AUSGANGSTEXT:

    oder zur Manege macht. Wenn es bei Shakespeare heißt „Die ganze Welt ist Bühne, und alle Fraun und Männer bloße Spieler … „ (As You Like It, Akt 2, Szene 7), dann greift er auf die aus dem Altertum überlieferte Metapher vom Welttheater zurück, die sich über Augustinus, die Dichtung in Renaissance und Barock – vor allem Calderon de la Barca mit seinem Mysterienspiel vom großen Welttheater – bis ins 19. und 20. Jahrhundert fortgesetzt hat. Auch Werner Tübkes großes Bauernkriegspanorama bei Mühlhausen (fertigstellt 1987) steht in dieser Tradition. Für das neue Gewandhaus in Leipzig schuf Wolfgang Peuker 1979 ein großes Welttheater (das allerdings nie gezeigt, sondern verbrettert, übermalt und durch den „Gesang vom Leben“ von Sieghard Gille ersetzt wurde). Und als mechanisches Miniaturtheater ebenso wie als Darbietung wandernder Marionettenspieler war noch im 19. und frühen 20. Jahrhundert das „Theatrummundi“ ein populäres Unterhaltungsgenre, kinogeschichtlich Vorläufer der Filmwochenschau auf der Puppentheaterszene, denn die Stoffe waren vornehmlich aktuelle Zeitereignisse.

    Bis heute hat die Metapher eine Bedeutung in Literatur, Musik und Bildender Kunst und wir kennen Epochen, in denen sie in besonders hoher Konjunktur stand, wie das Rokoko und das frühe 20. Jahrhundert. Bis sie dort, zum Beispiel bei Pablo Picasso und Max Beckmann vorkommt, hat sich allerdings ein deutlicher Wandel im Hinblick auf ihre Sinndeutung vollzogen.

AUFGABE A: Wiederholen Sie aus dem Ausgangstext zur Metapher vom Welttheater alles von „Bis heute hat“ bis hinunter zu „ihre Sinndeutung vollzogen.“ wortgetreu.
AUFGABE B: Fassen Sie den Ausgangstext zur Metapher vom Welttheater in zwei Sätzen zusammen.

Datensätze
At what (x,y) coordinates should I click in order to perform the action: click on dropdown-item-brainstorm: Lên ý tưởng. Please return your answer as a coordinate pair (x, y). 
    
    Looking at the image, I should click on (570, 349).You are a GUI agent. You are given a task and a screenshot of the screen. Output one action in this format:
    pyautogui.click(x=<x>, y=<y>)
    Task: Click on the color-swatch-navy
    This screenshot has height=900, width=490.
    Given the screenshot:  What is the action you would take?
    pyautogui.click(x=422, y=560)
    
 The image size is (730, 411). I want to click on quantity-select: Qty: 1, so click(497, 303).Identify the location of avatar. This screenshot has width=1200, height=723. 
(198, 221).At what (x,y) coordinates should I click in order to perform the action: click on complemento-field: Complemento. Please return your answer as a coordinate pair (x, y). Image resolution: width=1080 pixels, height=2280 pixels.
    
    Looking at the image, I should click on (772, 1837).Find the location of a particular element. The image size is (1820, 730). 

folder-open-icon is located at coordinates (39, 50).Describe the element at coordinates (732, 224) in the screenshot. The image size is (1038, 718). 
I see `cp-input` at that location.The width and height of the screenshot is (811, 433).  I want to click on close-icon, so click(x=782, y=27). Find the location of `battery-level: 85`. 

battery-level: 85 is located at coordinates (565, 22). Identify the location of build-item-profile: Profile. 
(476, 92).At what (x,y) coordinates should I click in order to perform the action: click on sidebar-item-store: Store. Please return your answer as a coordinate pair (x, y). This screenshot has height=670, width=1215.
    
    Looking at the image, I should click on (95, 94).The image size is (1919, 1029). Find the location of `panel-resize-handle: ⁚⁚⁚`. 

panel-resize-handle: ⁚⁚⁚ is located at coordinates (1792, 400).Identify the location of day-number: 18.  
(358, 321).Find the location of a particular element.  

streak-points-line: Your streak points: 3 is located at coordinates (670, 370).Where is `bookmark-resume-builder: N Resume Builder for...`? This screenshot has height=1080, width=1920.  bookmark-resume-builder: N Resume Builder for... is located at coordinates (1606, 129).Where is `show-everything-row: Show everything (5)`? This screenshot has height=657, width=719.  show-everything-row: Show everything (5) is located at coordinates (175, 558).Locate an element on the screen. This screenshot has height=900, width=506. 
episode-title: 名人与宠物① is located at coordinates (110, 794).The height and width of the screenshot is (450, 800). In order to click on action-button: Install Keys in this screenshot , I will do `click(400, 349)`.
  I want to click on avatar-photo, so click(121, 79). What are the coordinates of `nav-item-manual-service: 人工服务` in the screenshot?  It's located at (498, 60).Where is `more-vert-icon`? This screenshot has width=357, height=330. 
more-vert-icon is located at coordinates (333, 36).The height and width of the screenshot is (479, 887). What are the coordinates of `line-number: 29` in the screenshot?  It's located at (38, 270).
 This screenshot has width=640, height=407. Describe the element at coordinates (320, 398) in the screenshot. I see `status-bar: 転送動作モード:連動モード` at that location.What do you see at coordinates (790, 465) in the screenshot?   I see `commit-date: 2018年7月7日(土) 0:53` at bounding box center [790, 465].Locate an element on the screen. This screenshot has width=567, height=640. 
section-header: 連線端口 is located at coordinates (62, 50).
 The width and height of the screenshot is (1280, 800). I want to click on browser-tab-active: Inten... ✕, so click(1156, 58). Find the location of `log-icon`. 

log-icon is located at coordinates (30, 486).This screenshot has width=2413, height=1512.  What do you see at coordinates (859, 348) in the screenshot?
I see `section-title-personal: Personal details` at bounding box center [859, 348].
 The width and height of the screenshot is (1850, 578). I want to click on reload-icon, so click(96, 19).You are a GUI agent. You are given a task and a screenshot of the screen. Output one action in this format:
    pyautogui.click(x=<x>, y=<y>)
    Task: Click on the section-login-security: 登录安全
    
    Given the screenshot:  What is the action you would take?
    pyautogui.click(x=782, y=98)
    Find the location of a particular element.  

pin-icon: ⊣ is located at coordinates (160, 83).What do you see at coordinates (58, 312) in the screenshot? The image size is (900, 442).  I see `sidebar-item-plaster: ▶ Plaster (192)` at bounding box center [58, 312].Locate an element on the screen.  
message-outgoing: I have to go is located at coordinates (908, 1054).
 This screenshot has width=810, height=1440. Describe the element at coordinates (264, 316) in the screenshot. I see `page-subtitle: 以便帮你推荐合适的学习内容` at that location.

ANTWORT A:
Bis heute hat die Metapher eine Bedeutung in Literatur, Musik und Bildender Kunst und wir kennen Epochen, in denen sie in besonders hoher Konjunktur stand, wie das Rokoko und das frühe 20. Jahrhundert. Bis sie dort, zum Beispiel bei Pablo Picasso und Max Beckmann vorkommt, hat sich allerdings ein deutlicher Wandel im Hinblick auf ihre Sinndeutung vollzogen.

ANTWORT B: Die aus dem Altertum überlieferte Metapher vom Welttheater, auf die auch Shakespeare zurückgreift, hat sich über Augustinus und die Dichtung von Renaissance und Barock bis ins 19. und 20. Jahrhundert fortgesetzt, und auch Werner Tübkes Bauernkriegspanorama steht in dieser Tradition. Bis heute hat die Metapher eine Bedeutung in Literatur, Musik und Bildender Kunst, stand besonders im Rokoko und im frühen 20. Jahrhundert in hoher Konjunktur und hat bis zu ihrem Vorkommen bei Picasso und Beckmann einen deutlichen Wandel ihrer Sinndeutung erfahren.